Exercise instructions:
Exactly the lines from the one that contains "The image size is (960, 720)." through the end of the material below are to be output, the first and last included.
--- --- ---
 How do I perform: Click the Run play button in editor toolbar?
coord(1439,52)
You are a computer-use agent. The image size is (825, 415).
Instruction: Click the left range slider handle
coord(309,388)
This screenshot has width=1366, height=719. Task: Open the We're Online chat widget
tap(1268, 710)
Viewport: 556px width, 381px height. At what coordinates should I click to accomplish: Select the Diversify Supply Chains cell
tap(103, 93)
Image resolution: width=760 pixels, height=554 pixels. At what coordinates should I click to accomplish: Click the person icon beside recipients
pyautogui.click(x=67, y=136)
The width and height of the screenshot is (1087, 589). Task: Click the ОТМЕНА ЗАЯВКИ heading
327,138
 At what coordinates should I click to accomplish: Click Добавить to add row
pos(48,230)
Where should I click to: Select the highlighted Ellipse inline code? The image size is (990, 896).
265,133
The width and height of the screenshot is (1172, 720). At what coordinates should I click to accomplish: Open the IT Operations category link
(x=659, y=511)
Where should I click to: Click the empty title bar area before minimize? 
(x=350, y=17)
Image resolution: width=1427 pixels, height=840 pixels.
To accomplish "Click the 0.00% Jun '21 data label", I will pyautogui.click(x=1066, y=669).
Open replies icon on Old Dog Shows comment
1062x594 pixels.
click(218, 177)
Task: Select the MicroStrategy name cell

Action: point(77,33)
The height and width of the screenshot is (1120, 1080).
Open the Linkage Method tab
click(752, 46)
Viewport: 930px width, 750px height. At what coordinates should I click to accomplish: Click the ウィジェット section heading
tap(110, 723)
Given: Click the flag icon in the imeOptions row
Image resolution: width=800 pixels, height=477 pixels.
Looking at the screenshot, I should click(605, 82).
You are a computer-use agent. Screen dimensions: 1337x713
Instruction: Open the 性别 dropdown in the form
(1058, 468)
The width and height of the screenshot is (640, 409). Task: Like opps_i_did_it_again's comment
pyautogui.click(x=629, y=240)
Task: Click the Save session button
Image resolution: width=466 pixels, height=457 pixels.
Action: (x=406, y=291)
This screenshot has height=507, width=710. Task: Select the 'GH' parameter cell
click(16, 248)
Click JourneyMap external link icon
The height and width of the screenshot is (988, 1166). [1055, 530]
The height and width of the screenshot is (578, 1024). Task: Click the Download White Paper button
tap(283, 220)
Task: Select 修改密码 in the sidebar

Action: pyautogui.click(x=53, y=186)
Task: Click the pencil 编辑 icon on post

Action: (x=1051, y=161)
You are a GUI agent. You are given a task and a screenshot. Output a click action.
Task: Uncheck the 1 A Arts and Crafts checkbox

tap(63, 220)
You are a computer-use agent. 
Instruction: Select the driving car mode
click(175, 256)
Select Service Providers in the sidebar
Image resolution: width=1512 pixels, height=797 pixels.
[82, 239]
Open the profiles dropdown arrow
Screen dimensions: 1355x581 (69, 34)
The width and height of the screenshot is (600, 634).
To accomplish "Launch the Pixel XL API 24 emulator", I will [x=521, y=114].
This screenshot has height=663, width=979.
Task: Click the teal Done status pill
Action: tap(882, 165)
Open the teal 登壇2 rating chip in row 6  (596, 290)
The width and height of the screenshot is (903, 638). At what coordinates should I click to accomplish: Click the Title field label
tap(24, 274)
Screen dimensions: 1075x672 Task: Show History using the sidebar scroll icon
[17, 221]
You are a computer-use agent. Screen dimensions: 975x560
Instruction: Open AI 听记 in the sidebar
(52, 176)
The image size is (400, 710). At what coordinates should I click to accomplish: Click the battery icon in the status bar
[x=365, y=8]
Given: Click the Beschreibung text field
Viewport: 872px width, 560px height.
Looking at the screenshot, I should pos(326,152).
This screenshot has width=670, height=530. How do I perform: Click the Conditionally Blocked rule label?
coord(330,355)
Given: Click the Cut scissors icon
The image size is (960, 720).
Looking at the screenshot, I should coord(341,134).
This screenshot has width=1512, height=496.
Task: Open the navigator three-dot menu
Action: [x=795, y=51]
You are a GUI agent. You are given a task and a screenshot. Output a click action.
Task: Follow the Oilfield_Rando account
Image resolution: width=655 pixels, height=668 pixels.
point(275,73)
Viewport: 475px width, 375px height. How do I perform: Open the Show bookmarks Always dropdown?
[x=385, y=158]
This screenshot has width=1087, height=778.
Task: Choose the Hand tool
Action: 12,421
--- --- ---
Problem solution:
The image size is (960, 720).
Looking at the screenshot, I should coord(341,134).
This screenshot has width=1512, height=496.
Task: Open the navigator three-dot menu
Action: [x=795, y=51]
You are a GUI agent. You are given a task and a screenshot. Output a click action.
Task: Follow the Oilfield_Rando account
Image resolution: width=655 pixels, height=668 pixels.
point(275,73)
Viewport: 475px width, 375px height. How do I perform: Open the Show bookmarks Always dropdown?
[x=385, y=158]
This screenshot has width=1087, height=778.
Task: Choose the Hand tool
Action: 12,421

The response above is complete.